:: BRIEF ::
What is needed is the run of lines from the one with "This screenshot has width=914, height=514." through the close of the data, set down exactly.

__________

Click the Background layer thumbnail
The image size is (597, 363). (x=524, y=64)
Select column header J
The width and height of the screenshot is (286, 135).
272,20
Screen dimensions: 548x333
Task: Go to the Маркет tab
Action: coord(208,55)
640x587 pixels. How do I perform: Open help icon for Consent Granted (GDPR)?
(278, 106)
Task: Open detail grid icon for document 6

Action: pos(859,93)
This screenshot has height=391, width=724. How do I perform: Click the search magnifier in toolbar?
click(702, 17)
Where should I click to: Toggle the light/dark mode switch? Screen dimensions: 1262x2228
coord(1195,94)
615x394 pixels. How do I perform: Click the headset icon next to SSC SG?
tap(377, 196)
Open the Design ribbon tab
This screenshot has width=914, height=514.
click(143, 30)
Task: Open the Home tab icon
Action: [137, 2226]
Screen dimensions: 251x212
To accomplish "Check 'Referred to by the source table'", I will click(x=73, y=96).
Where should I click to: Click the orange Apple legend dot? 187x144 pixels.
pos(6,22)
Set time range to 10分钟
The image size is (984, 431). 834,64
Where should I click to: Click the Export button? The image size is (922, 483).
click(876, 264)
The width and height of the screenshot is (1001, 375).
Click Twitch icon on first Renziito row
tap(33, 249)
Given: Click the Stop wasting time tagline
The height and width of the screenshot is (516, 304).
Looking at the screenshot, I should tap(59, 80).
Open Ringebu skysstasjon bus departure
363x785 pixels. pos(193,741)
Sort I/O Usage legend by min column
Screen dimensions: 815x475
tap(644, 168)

__________

:: EXPECTED OUTPUT ::
This screenshot has width=914, height=514.
click(143, 30)
Task: Open the Home tab icon
Action: [137, 2226]
Screen dimensions: 251x212
To accomplish "Check 'Referred to by the source table'", I will click(x=73, y=96).
Where should I click to: Click the orange Apple legend dot? 187x144 pixels.
pos(6,22)
Set time range to 10分钟
The image size is (984, 431). 834,64
Where should I click to: Click the Export button? The image size is (922, 483).
click(876, 264)
The width and height of the screenshot is (1001, 375).
Click Twitch icon on first Renziito row
tap(33, 249)
Given: Click the Stop wasting time tagline
The height and width of the screenshot is (516, 304).
Looking at the screenshot, I should tap(59, 80).
Open Ringebu skysstasjon bus departure
363x785 pixels. pos(193,741)
Sort I/O Usage legend by min column
Screen dimensions: 815x475
tap(644, 168)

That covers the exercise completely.